Agriculture Commissioner Gary Black was on hand to ensure that no bootleg Virginia peanuts were used to stuff the Democratic
ballot boxes mason jars.
Gary Black and Brian Kemp cast the first peanuts, with both coming down firmly Undecided.
Retiring State Senator Ross Tolleson stopped by.
Governor Deal toured the booths of Georgia Agriculture producers with Commissioner Black.
And there were Peanut Poll buttons for everyone.
If you’re headed to the National Fair this week, please pick me up a couple buttons. I’ve had several requests and will reimburse your postage if you send me a few to give away.
Grant Thomas informs us via Twitter that Donald J. Trump won the first day’s balloting at the Peanut Poll.
Yesterday, Congressional Majority Leader Kevin McCarthy (R-CA), the heir apparent to John Boehner (R-OH) as Speaker of the House, withdrew from the election minutes before it was to take place in the Republican conference. McCarthy announced he would stay as Majority Leader, which upended the candidates who had been running for that slot as well as the Majority Whip position.

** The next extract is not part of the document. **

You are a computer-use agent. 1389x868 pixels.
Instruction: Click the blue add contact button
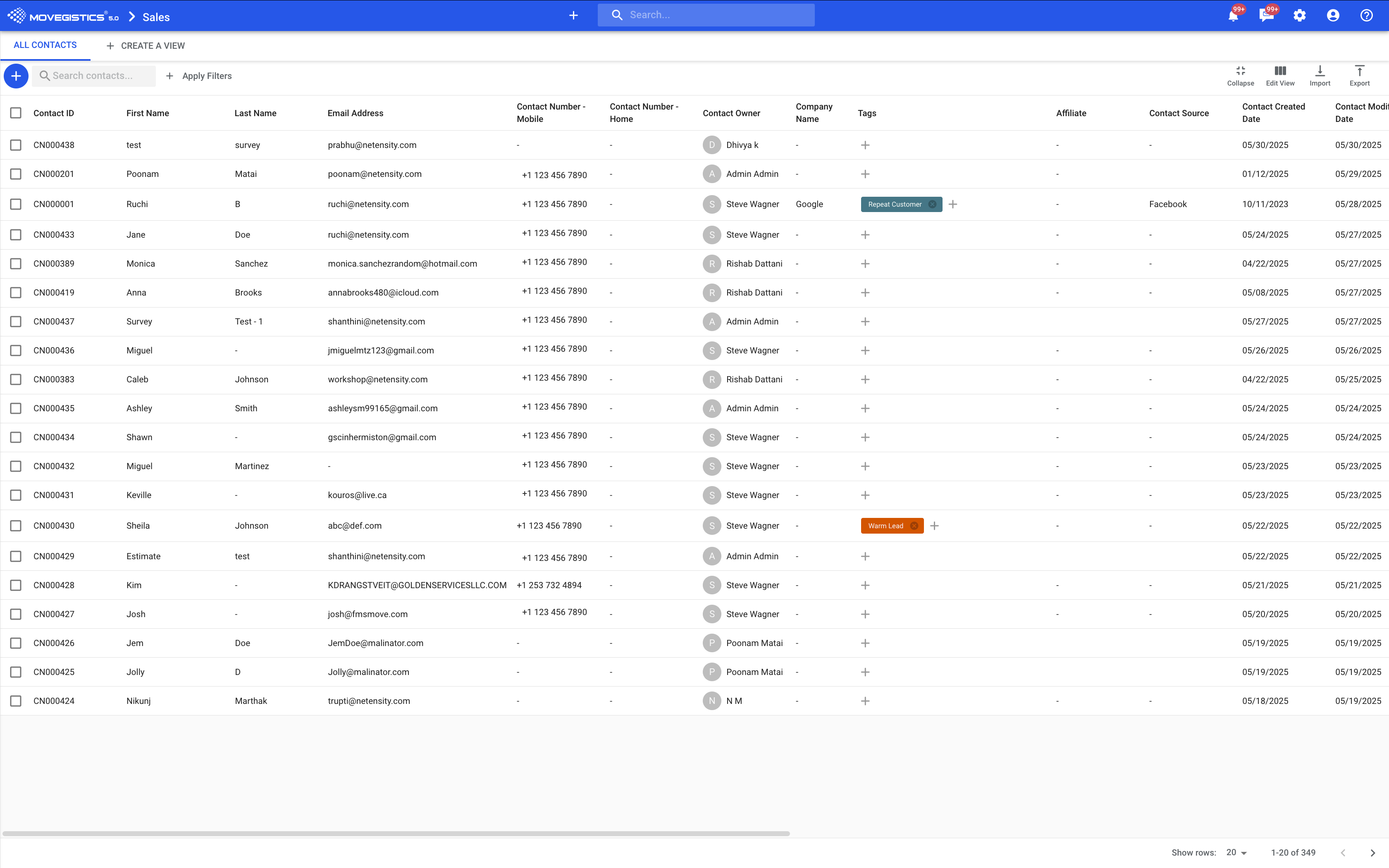(16, 76)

Georgia Congressman Tom Price, who had been running for Majority Leader, released a statement,
“The best course would be for us to select a candidate for speaker who will serve in that capacity for the next 15 months. This would allow the House to complete the business in a responsible manner, providing ample time for everyone’s voices to be heard, leading into full leadership elections in November of 2016.”
Georgia Rep. Lynn Westmoreland will be on the ballot for Speaker, though he considers himself a long-shot.
“I don’t think this thing will be won by people out-campaigning and calling people and talking to people,” Westmoreland said, noting that the race will be won when the Republican Study Committee and the Freedom Caucus, among other factions within the party, come together and support one candidate.
“We’ve been getting a lot of good comments and feedback. It’s very encouraging,” he said. “We put our name out there. People know we are interested in it. So we’ll see what happens.”